Düren - Als Politess unterwegs: Immun gegen blöde Sprüche

Als Politess unterwegs: Immun gegen blöde Sprüche

Von: Maria Pakura
Letzte Aktualisierung:
24-polibu
Ticket oder Knöllchen - die Autofahrer in Düren haben die Wahl. Dietmar Kettner kontrolliert, ob die Autofahrer sich richtig entschieden haben - und drück dabei gerne schon einmal ein Auge zu. Foto: Maria Pakura

Düren. Gegen blöde Sprüche ist Dietmar Kettner längst immun. So oft, wie er sich Geschimpfe und manchmal sogar wüste Hasstiraden anhören muss, „geht das in ein Ohr rein und zum anderen wieder raus”, wie er schmunzelnd sagt.

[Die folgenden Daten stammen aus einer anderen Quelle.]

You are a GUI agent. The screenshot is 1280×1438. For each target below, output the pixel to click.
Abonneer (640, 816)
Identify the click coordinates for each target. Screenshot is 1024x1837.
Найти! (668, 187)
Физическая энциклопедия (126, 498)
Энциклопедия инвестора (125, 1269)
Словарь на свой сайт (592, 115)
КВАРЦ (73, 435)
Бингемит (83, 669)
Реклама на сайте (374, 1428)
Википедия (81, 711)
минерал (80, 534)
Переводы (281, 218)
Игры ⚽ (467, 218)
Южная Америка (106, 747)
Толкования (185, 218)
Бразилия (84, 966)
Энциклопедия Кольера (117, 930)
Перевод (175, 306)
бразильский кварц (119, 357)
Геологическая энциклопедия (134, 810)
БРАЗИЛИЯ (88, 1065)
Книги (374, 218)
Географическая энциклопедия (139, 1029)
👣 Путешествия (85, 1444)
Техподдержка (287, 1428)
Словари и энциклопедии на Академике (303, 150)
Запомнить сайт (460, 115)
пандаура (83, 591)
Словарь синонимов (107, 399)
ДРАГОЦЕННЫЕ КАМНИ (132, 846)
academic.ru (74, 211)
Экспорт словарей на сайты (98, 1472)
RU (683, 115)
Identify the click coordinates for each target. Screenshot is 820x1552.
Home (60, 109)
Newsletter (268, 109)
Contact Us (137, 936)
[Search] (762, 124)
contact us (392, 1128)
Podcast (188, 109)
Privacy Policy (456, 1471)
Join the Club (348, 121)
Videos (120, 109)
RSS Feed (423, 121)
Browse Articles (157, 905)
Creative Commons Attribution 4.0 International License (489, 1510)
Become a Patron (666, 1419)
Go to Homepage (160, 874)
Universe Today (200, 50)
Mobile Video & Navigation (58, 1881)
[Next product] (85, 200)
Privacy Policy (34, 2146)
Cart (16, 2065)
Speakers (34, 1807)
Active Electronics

Nur wenn´s allzu heftig wird, wenn sein Gegenüber ihm ernsthaft droht oder gar tätlich angreift, verzichtet der sympathische 58-Jährige nicht auf eine Anzeige. Das kommt nicht hochfrequent vor, aber in den mittlerweile 13 Jahren, die Kettner nun in seinem Beruf tätig ist, waren es doch schon einige Male, die er vor Gericht aussagen musste.

Gegen uneinsichtige Autofahrer, denn die sehen in ihm und seinen Kollegen ihren größten Feind: Dietmar Kettner ist „männliche Überwachungskraft des ruhenden Straßenverkehrs”, wie die korrekte Bezeichnung lautet. Die männliche Version einer Politesse also.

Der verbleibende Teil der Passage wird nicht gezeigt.